#### Alıntı metin ####
Uzakdoğu sinemasından gelen filmler gerçekten çok parlak ve insanı hemen içine alıyor. Gizemleri, estetik yoğunlukları, kurgu dili ve kahramanlarının dudaklarından düşen kelimelerle yaratılan yanılsamalar, hem filme hem de tüm Uzakdoğu sinemasına gerçek zenginlik veriyor. Yimou’nun filmlerini izlerken, hiçbir şeyin gerçek olmayacağını düşünüyorsunuz, ardından gerçeklik olduğu gibi karşınıza çıkıveriyor. Ama, tüm bunlarla beraber her şey taze bir biçimde yansıyor filmlerine. Yimou’nun bu filminde kurduğu aşk üçgeni, gerçekten Fransız filmlerindeki kadar zarif. Her biri estetik bir sekansa dönüşen dövüş anları gibi aşk da çok estetik yansıyor perdeden. Filmde birçok an, estetik coşkunlukla sunulmuş.

Yimou’nun 2006 yapımı “Man cheng jin dai huang jin jia – Altın Çiçeğin Laneti”, bir imparatorluğun çöküş anlarına tanıklık ediyor. Estetik yönden yine çarpıcı olsa da, “Altın Çiçeğin Laneti”, yoğun olarak insanların üzerinde odaklanıyor. Görsel sanatlara tutkun sanatseverleri görselliğiyle çarpıp giden 2002 yapımı “Kahraman” kadar olmasa da, “Altın Çiçeğin Laneti”nde de yaratıcı dövüş ve savaş sahneleri var. Yine estetik. Ama, belirlediğimiz gibi bu film, insana dair derinlikli bir yapıt.
####
◆ **Görev 1**
Yimou'nun filmleriyle ilgili yazıda "Altın Çiçeğin Laneti" neye tanıklık ediyor?
◆ **Görev 2**
Yimou'nun filmleri üzerine yazıyı, bittiği yerden devam ettirin.
#### Alınan veriler ####
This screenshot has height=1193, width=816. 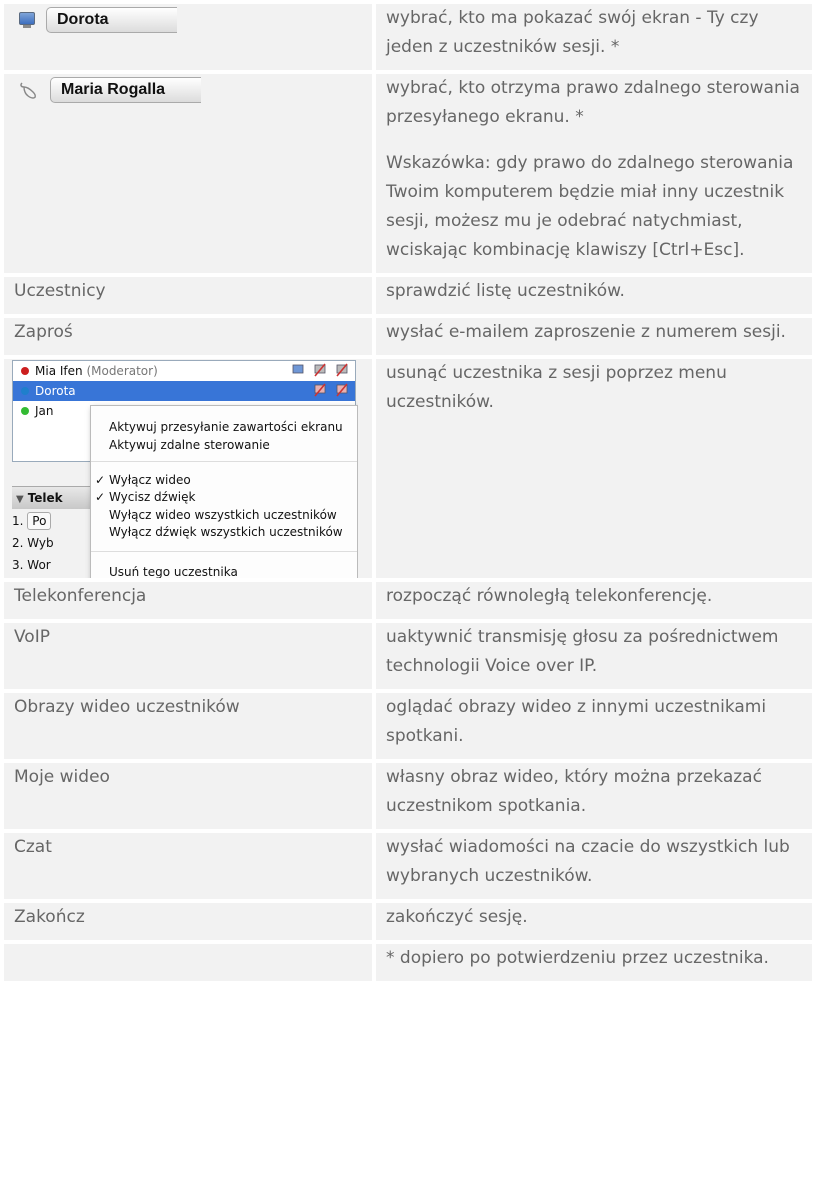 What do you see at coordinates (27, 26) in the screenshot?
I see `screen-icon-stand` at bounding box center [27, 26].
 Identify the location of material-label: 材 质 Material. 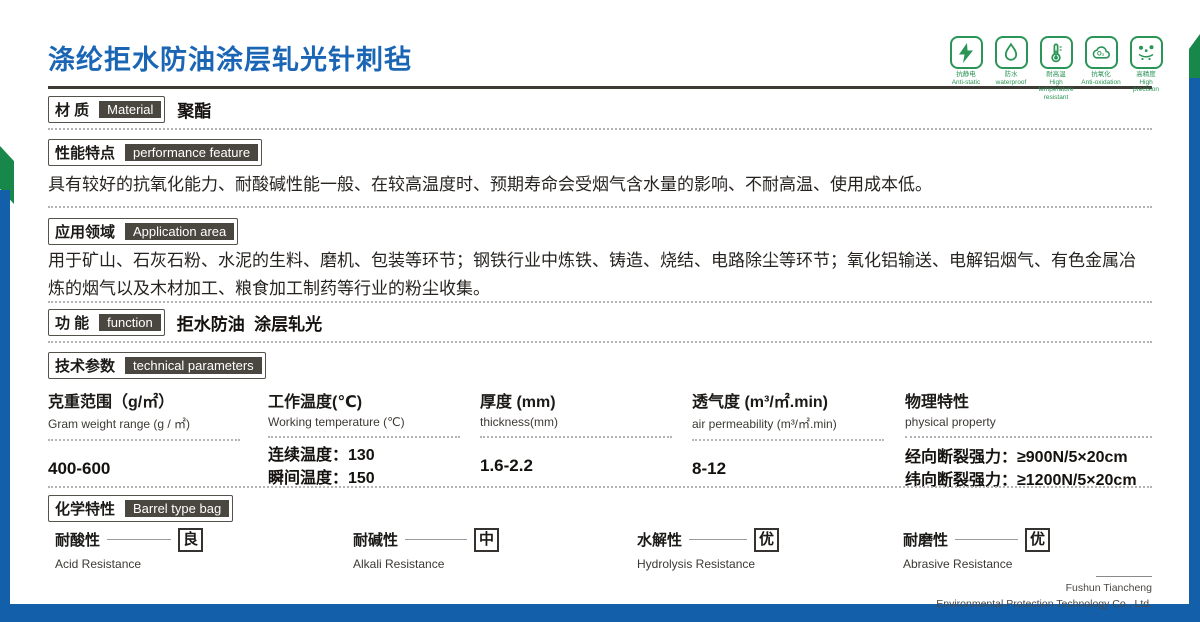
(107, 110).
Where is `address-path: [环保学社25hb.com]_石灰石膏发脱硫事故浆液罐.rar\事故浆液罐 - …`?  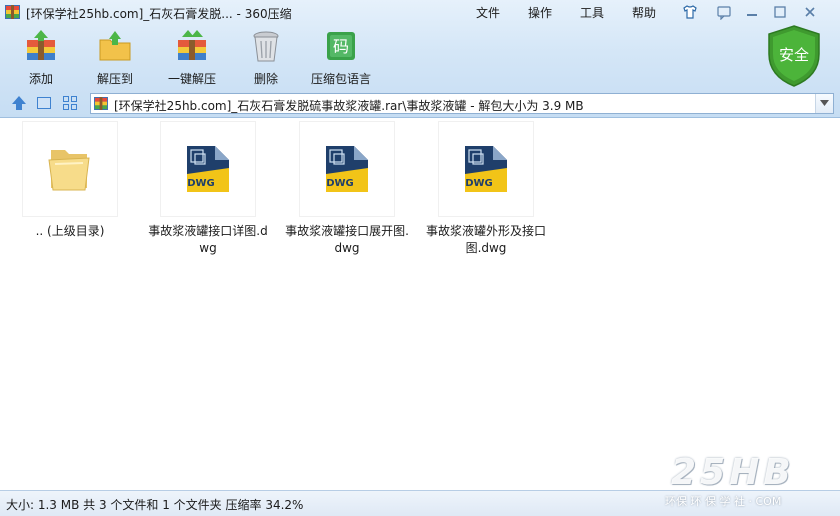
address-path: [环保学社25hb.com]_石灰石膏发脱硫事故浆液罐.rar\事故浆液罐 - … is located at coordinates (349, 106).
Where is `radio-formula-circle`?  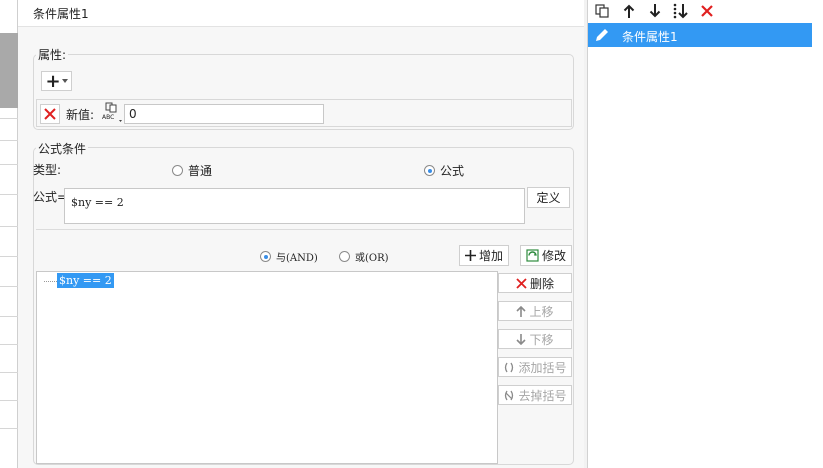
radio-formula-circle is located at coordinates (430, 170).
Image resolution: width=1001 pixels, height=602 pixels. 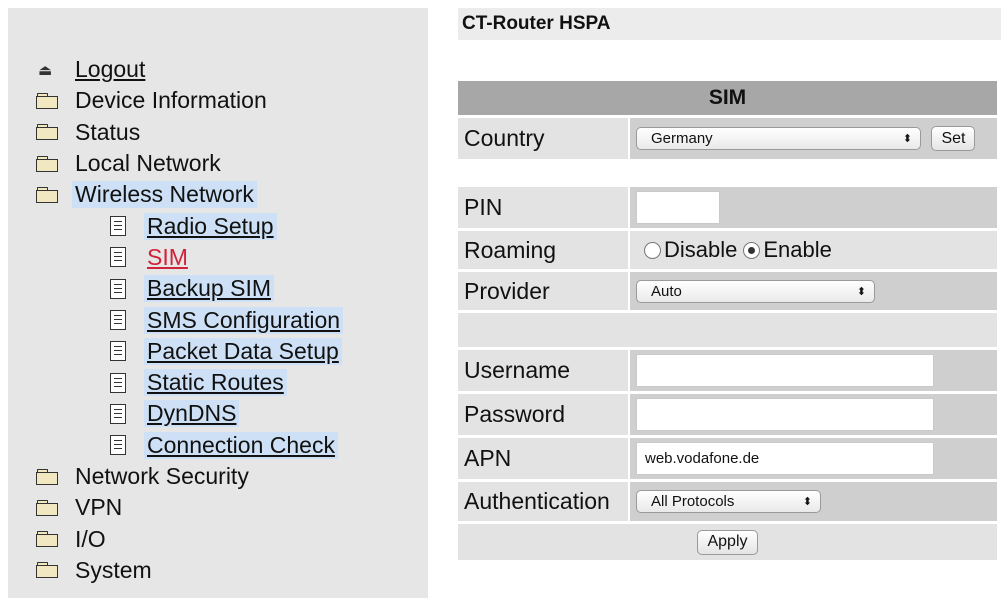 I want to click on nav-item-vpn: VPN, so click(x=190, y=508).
####
#### Alınan veriler ####
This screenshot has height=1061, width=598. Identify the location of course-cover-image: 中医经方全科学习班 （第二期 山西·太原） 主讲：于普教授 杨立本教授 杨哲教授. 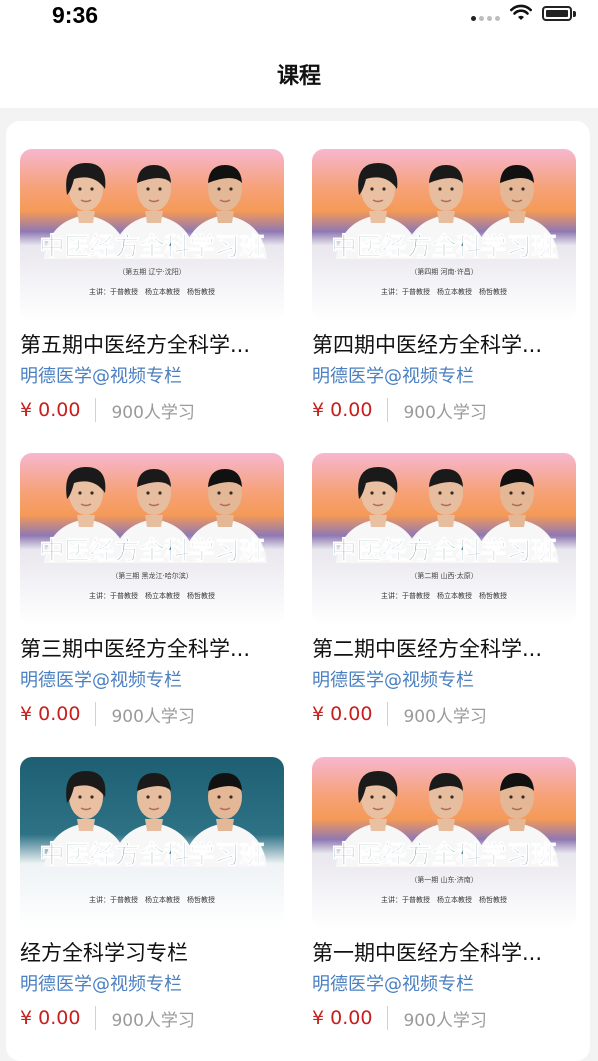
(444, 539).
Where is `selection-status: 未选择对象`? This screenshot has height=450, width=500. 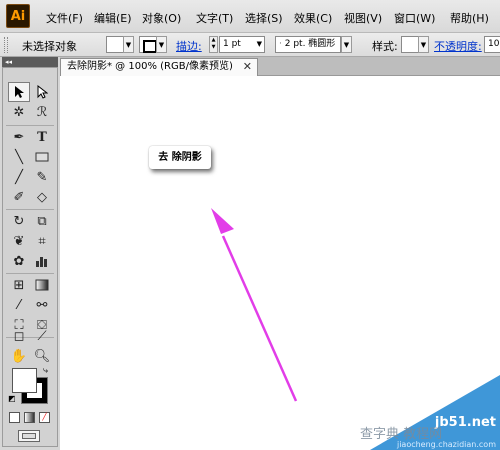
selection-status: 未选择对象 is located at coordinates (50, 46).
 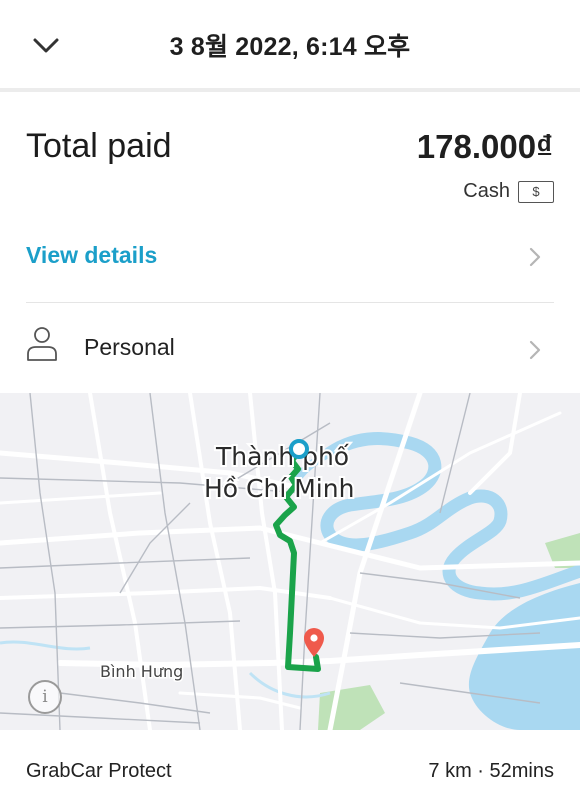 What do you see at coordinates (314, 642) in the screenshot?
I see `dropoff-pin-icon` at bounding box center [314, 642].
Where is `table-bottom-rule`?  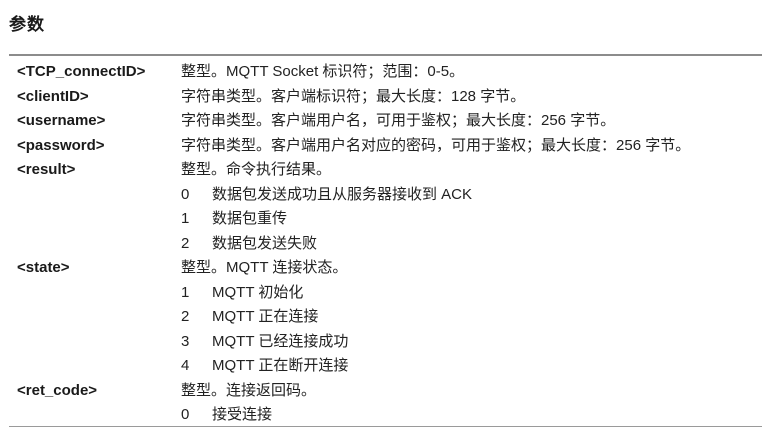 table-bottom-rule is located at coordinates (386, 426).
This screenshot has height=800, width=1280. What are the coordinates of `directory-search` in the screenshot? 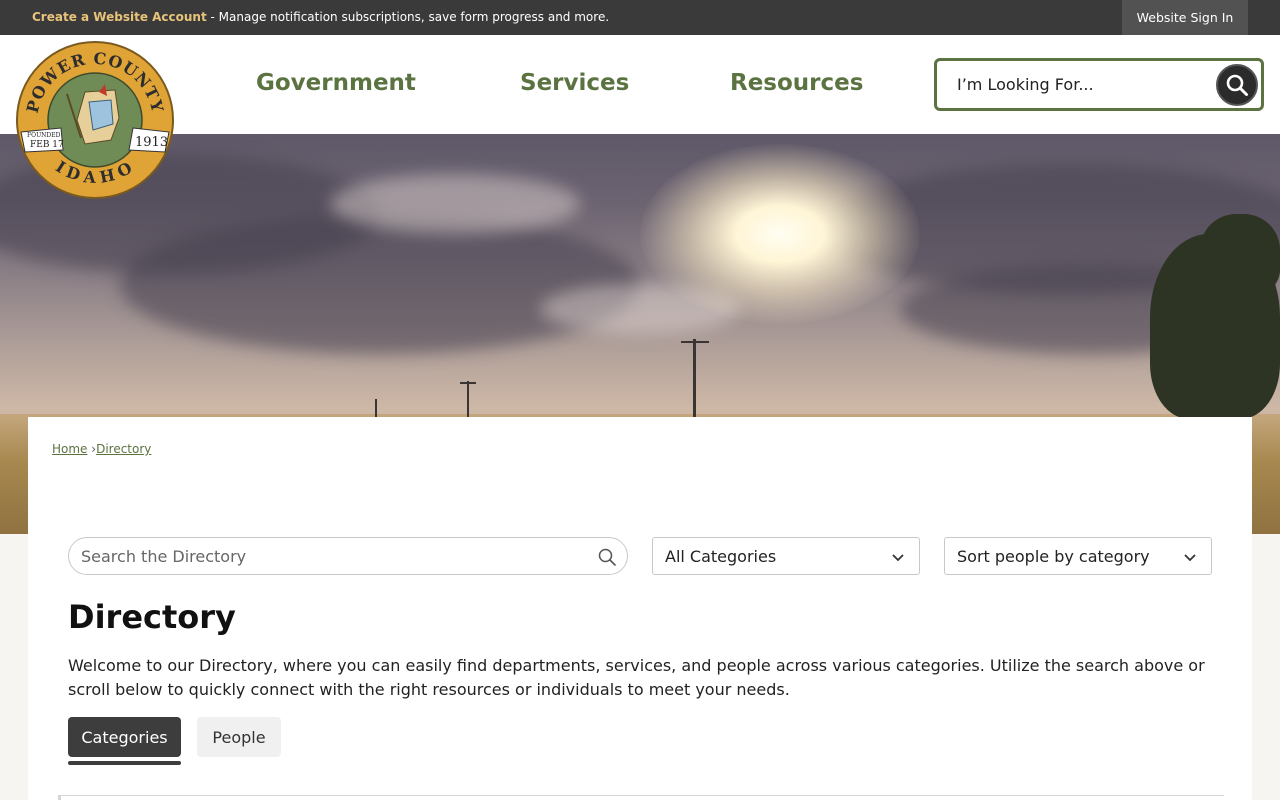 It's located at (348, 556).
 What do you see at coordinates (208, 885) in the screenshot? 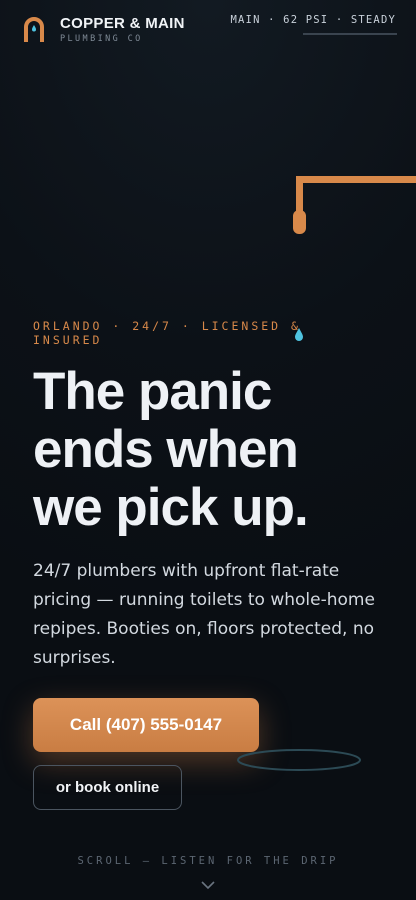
####
#### Alınan veriler ####
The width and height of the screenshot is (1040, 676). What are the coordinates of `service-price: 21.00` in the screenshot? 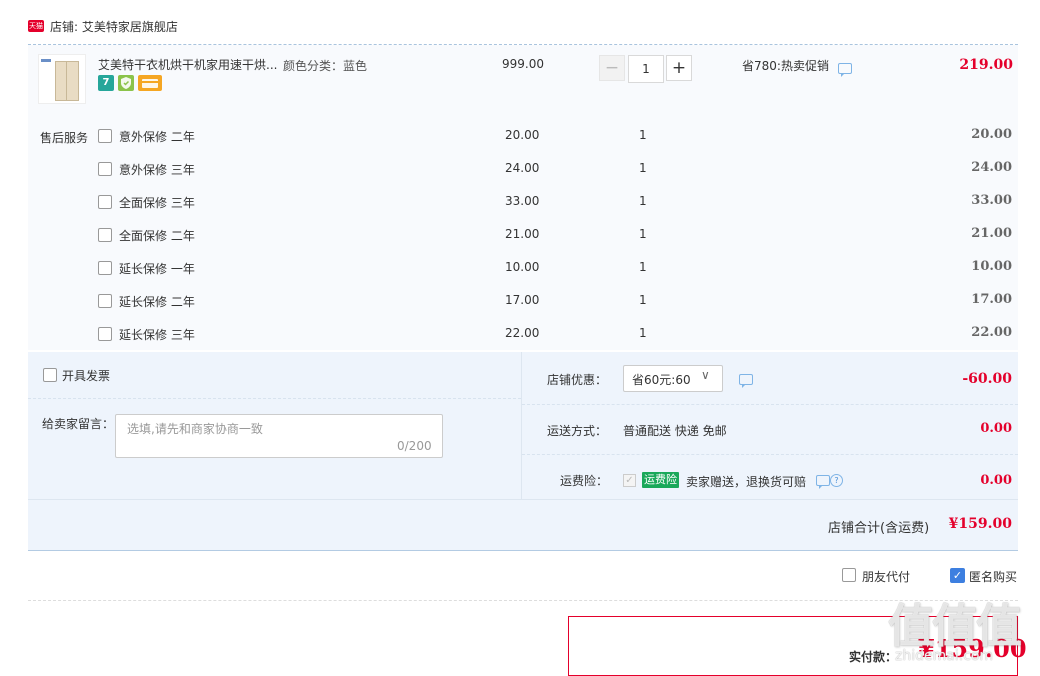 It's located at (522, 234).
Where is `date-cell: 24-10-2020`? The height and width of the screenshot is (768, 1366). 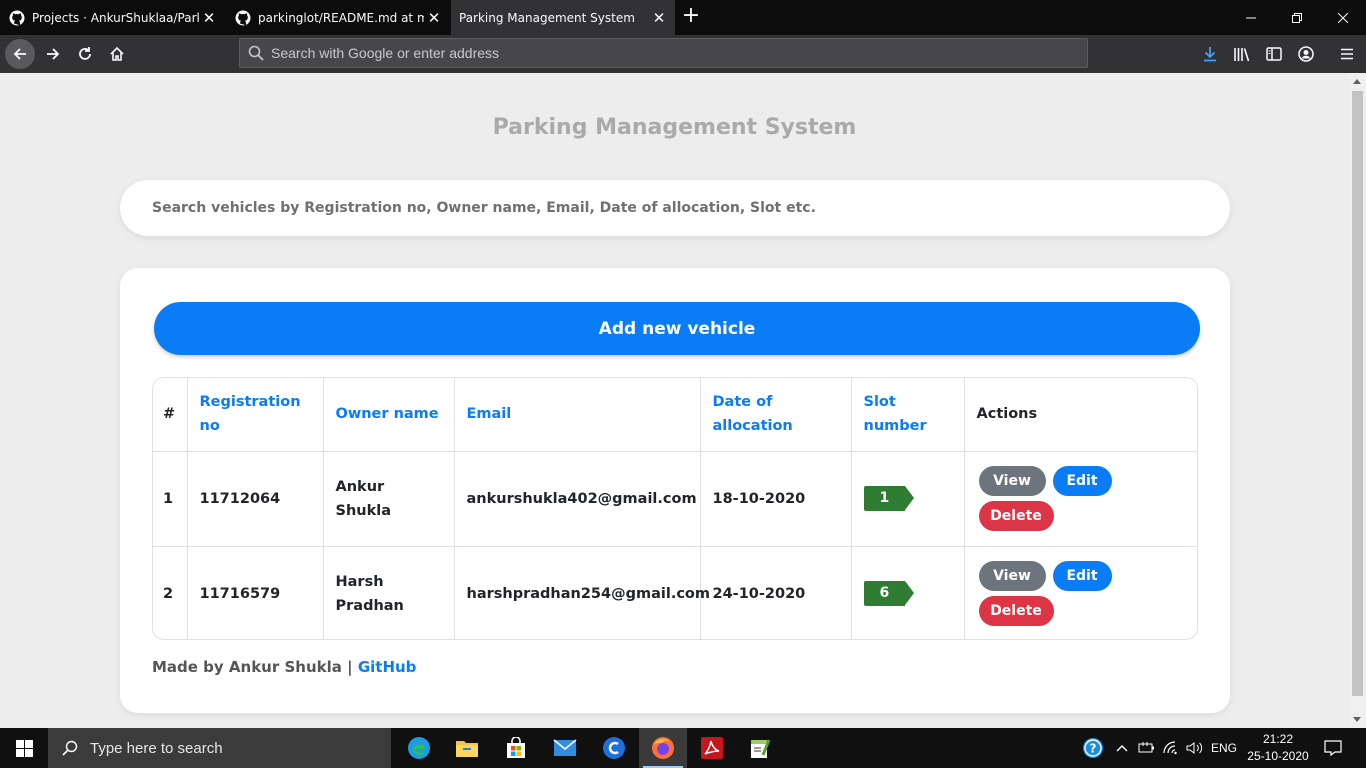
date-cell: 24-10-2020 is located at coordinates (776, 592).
####
◆ **Cevap alanı 1**
Bir imparatorluğun çöküş anlarına tanıklık ediyor.

◆ **Cevap alanı 2**
Film, 10. yüzyılda Tang Hanedanlığı’nın çöküş yıllarını anlatıyor. Bu dönem, M. S. 923 – 936 olarak adlandırılıyor. İyilikle kötülüğün, kötülükle iyiliğin birbirine karıştığı filmde, seyirci zihinsel olarak hangi tarafla özdeşleşeceğini bilemiyor hikâyenin bir yerinden sonra. Kötülerin kötüsü imparator mu, yoksa diğer tüm karakterler de az ya da çok kötülükler var mı? Hikâye derinleştikçe, iyilik ve kötülük olgusu da seyircinin zihninde sürekli değişiyor. Gerçek bir dönemi anlatan film, sadece karakterleri kurgulamış. Filmi seyrederken Shakespeare ruhuna da dokunuyorsunuz genel olarak. Ama yönetmen Yimou, hiçbir Shakespeare oyunundan esinlenmemiş. İnsanı ve insanlık durumlarını en iyi yansıtan Shakespeare’in karakter betimlemelerine yakın karakter yansımaları var Yimou’nun filminde. Film bittikten sonra hayata dair deneyimler de yaşatıyor neredeyse bu film.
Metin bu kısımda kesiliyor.